If and when you use my bathroom, another sign of success is having a phone by the toilet. That means I can pick it up and best utilize my time!"


"My cooking is actually quite good. I don't like to cook just for myself, but whenever I have people around me I like to cook 'em a good meal. And no one seems to complain - they always come back for more, and there's no visits to the hospital or anything. One of the things I like to cook is pancakes. I've loved pancakes since I was seven or eight years old. And if I had any batter I'd cook you some now.
"Being in the studio means that two out of three meals each day are consumed outside of the house, so I only really eat breakfast here. I have TV dinners in the feezer, some soda, pickles...regular stuff. I also have some pretein shakes, and I drink two of those a day. I try to maintain a protein intake of one gramme to two grammes of body weight, which is a lot of protein - we're talking about five quarts of milk per day!
"This has to do with the weights, which came about when one day I looked at myself and I didn't really like what I saw, so I decided to get into exercise. I like to challenge myself and I like to set myself goals. I work out for six of seven days, which is difficult with recording and touring. But I meet guys who went to high school with who are my age and they look like they're ten years older than me. They've got bellies and they're going bald, they're unhappy with their marriages or they're kids and they spend the whole time complaining. I just didn't want to get like that."


"I like totalitarian poster art. I guess that's one of my few hobbies. I like art that glorifies the State, that glorifies women, the land and the worker. It's a really strange thing, because I find these aspects of fascism and communism so similiar. An outsider that doesn't know anything about them would say that these are the same thing. The ideals go so far left and right that they end up just coming round full circle. I find that ironic and amusing at the same time.
"Also up there you'll find that I have some books on how to fix things - carpentry, electrical work, plumbing. I refuse to pay anybody to do a job that I could potentially do myself. I'll go out and buy a book, figure it out and do the job myself. The way I look at it is that even if I screw the job up it's going to come out cheaper that paying somebody else to do it. And plus I get a free education. So if something breaks I can fix it, no problem.

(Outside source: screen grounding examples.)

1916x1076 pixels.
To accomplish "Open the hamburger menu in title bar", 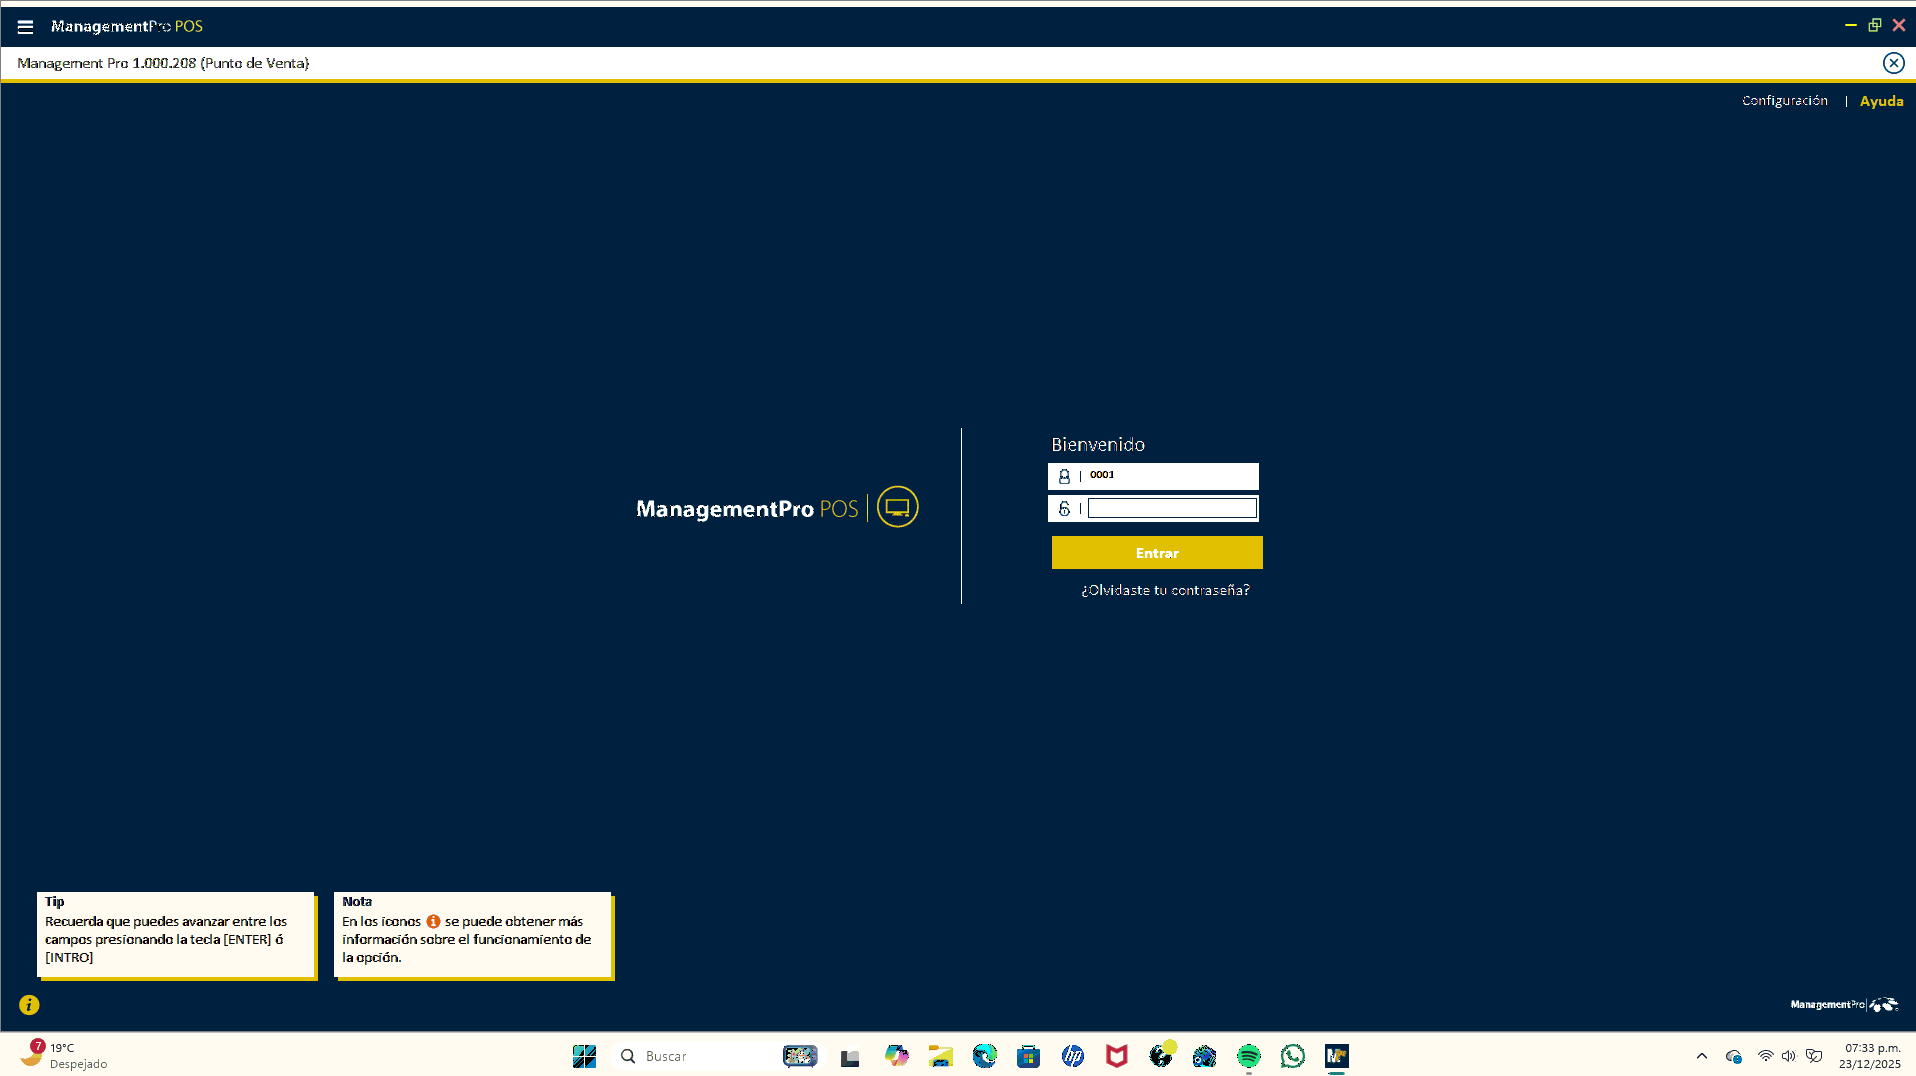I will click(25, 27).

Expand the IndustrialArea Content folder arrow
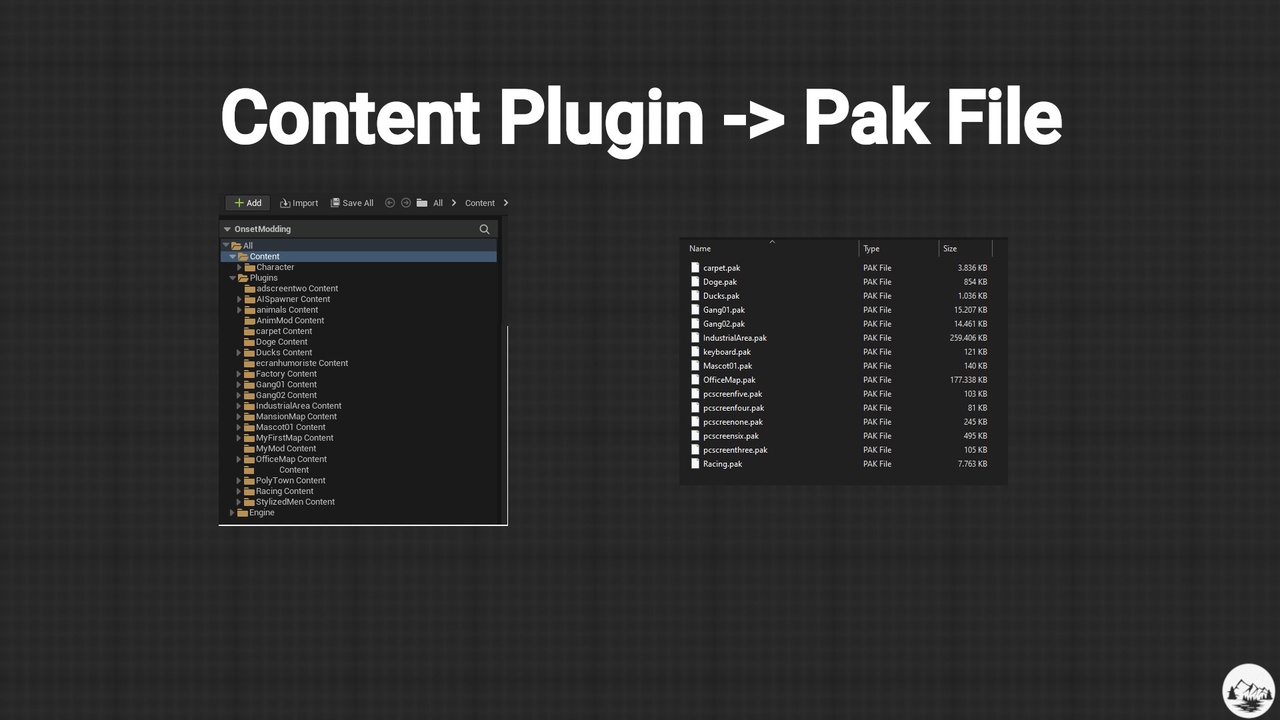coord(240,406)
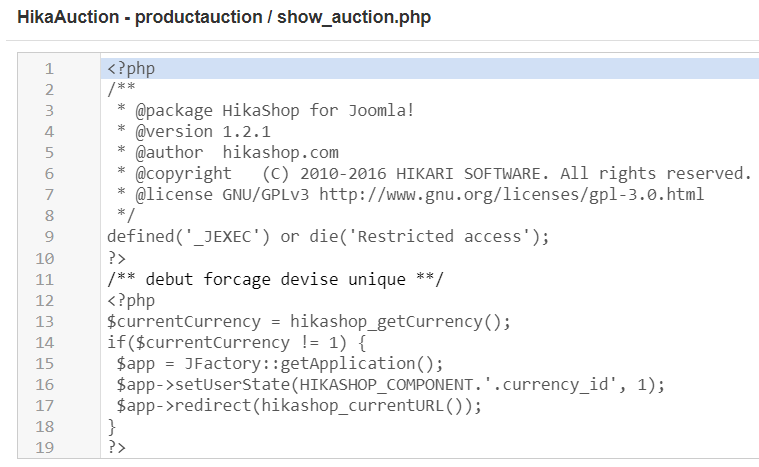Click line number 1 in the gutter
Viewport: 759px width, 467px height.
click(x=49, y=69)
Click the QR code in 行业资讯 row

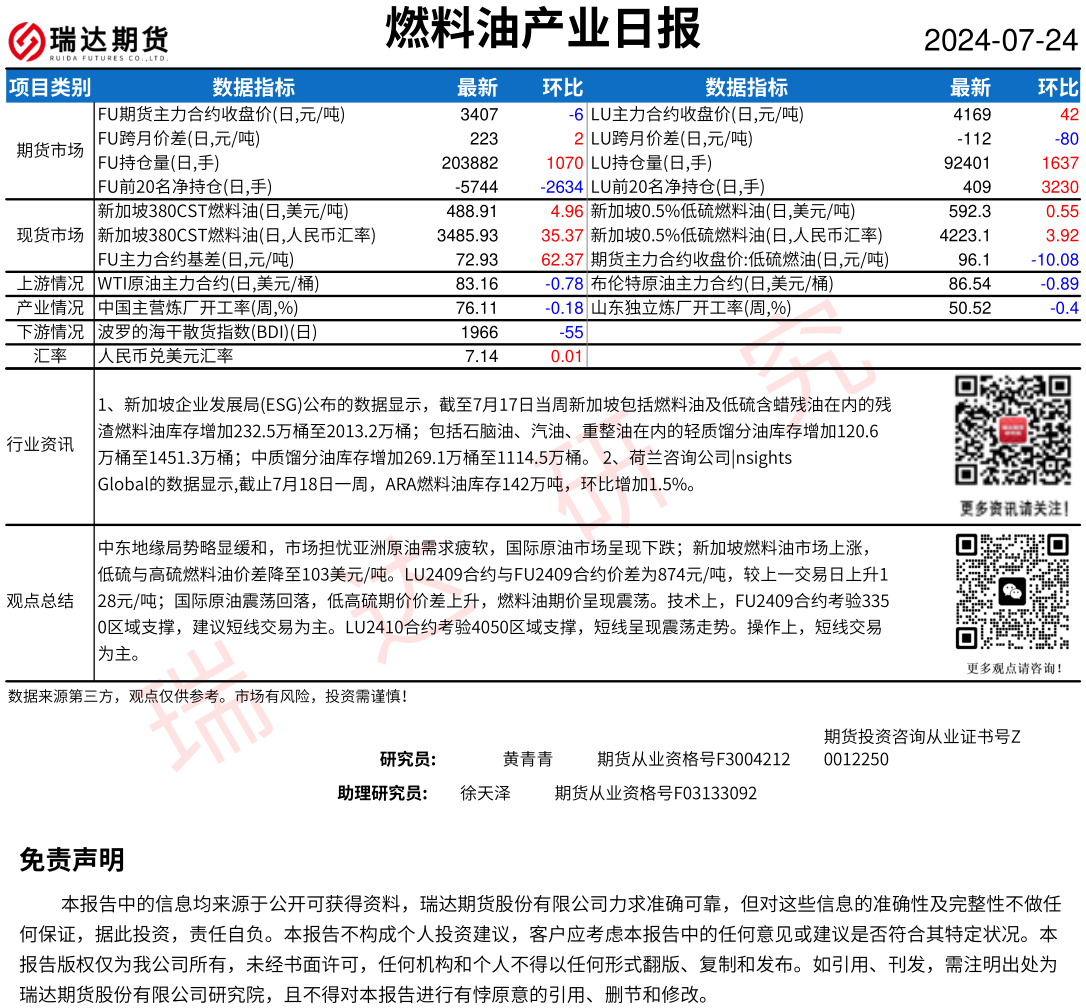click(1011, 430)
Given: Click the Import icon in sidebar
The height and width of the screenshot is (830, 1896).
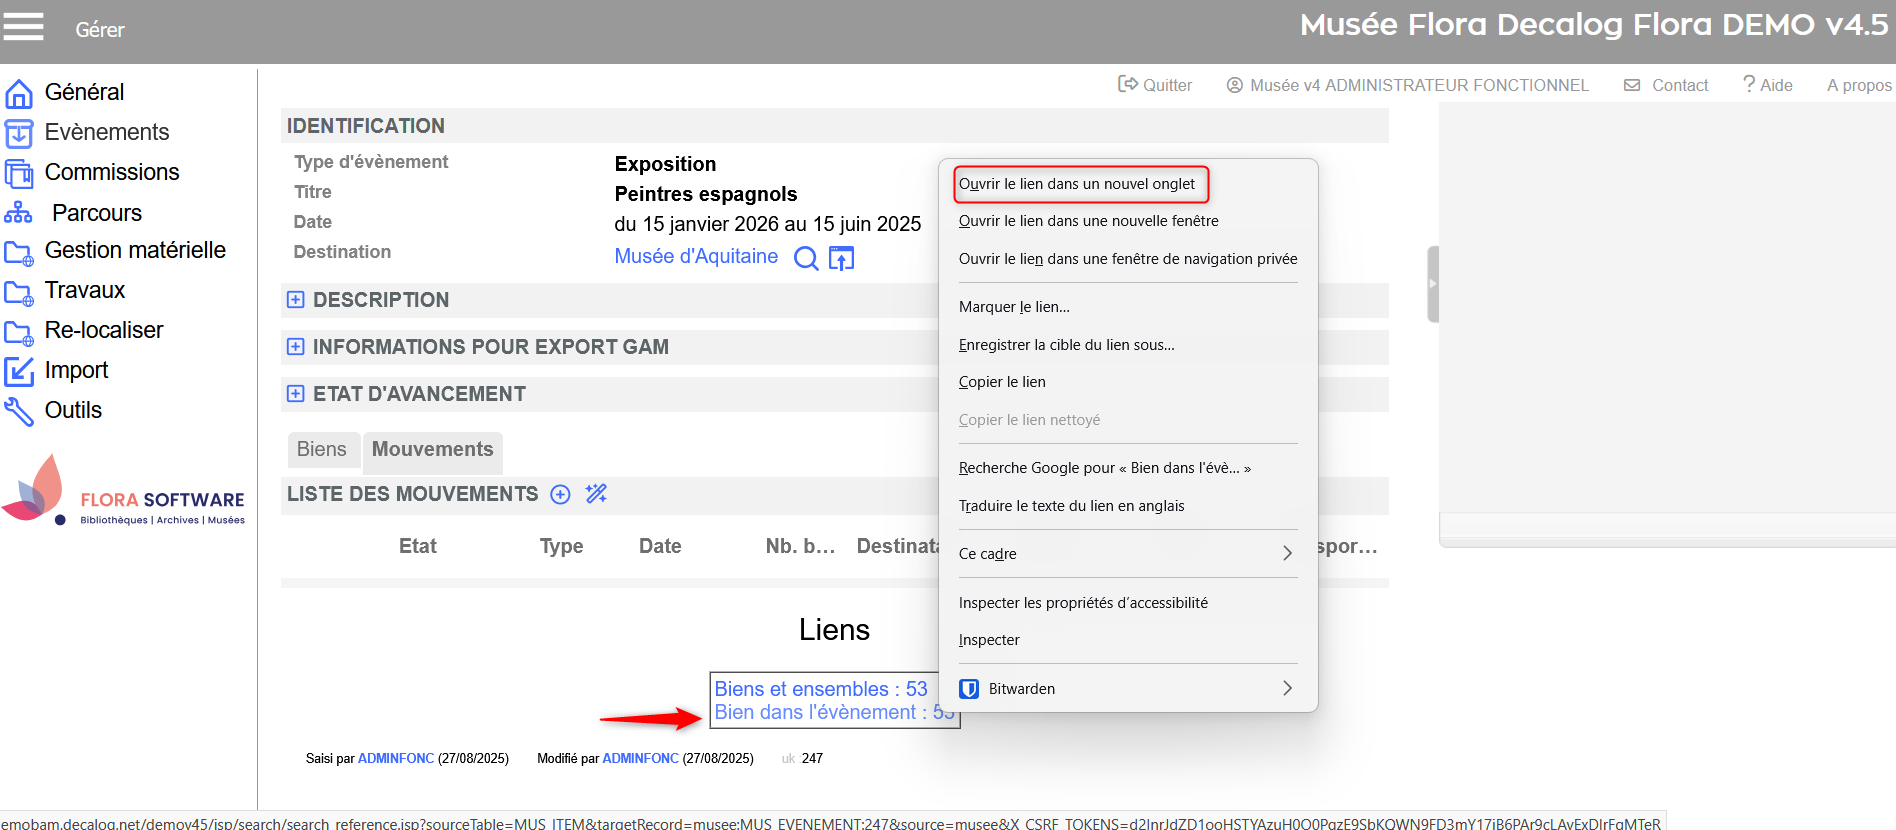Looking at the screenshot, I should pos(19,371).
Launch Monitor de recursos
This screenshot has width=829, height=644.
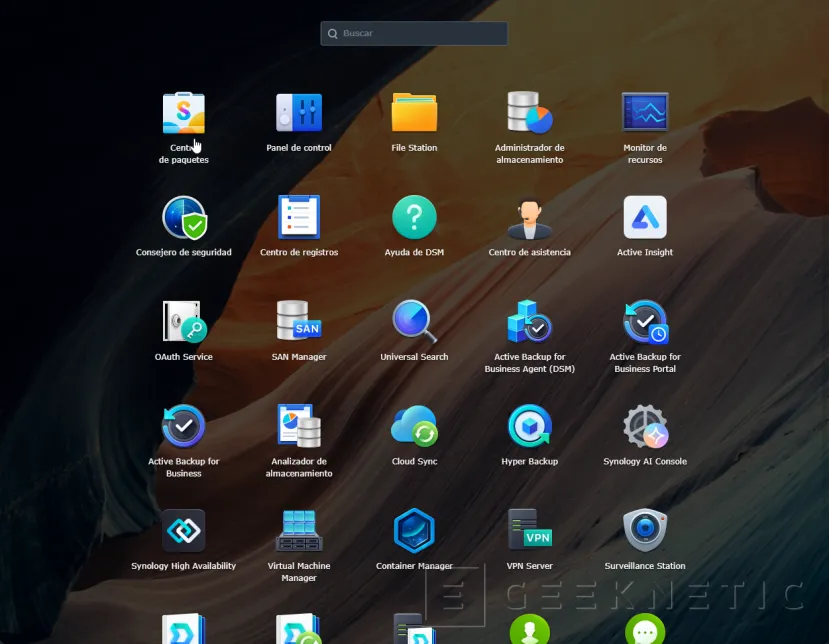click(x=645, y=113)
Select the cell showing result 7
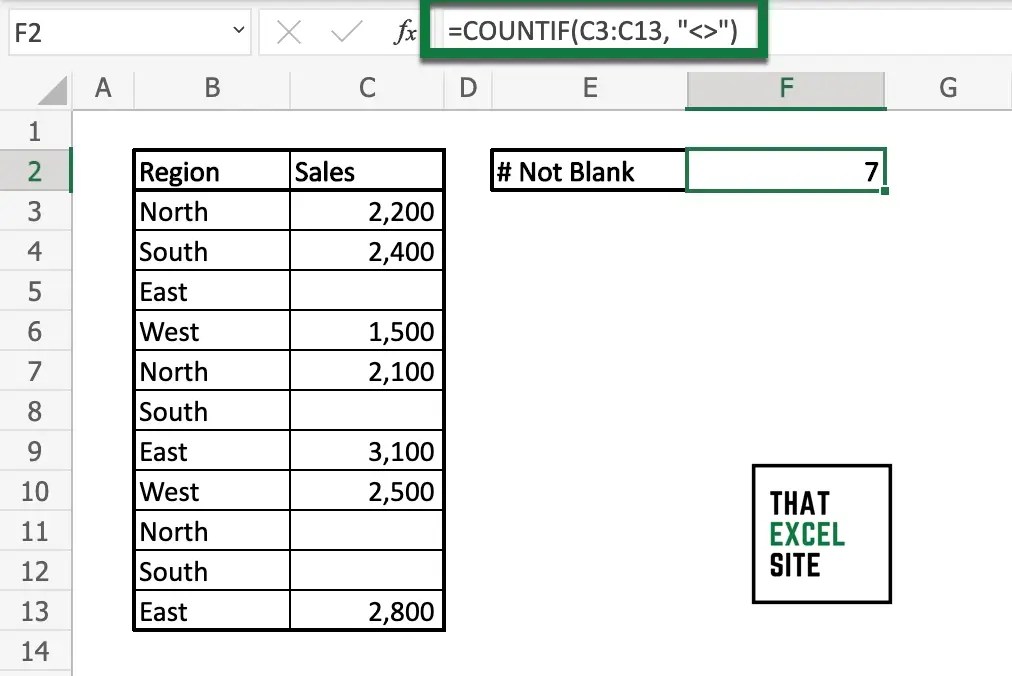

"I do like Brooklyn. Right now I can't really see myself anywhere else. Every place that I've been to on tour, as much as it was stunning and beautiful, I've always longed to come here. And it's really nothing special, I'm just used to it. I know where everything is, I have friends here, family. It's the devil that I know.
"Some parts of Brooklyn are kind of rough, but if you're stupid enough to go venture there then you deserve what you get. A lot of bands make a big deal of that aspect, but we don't because: a) other bands are doing it, and b) we don't see ourselves as boys from the 'hood. We're not into that.
"Brooklyn is just made up of vastly different neighbourhoods. You have carjacks and shootings every day; you have beautiful tree-lined streets with gorgeous houses. That's a complete 180-degree polarisation. It's like a little country. There are beaches here, there are woods here. Mostly this neighbourhood is Jewish. A couple of blocks down there are a lot of Russian; there are also Koreans, Poles, Irish, Puerto Ricans... And there are no problems. I don't know if that qualifies as harmony. I mean, I don't see blacks and Russians walking hand-in-hand, but they're not throwing bricks at each other either. There's no real inter-racial crime or violence. Well there is a little, but that's something that happens everywhere. It's not something exclusive to Brooklyn.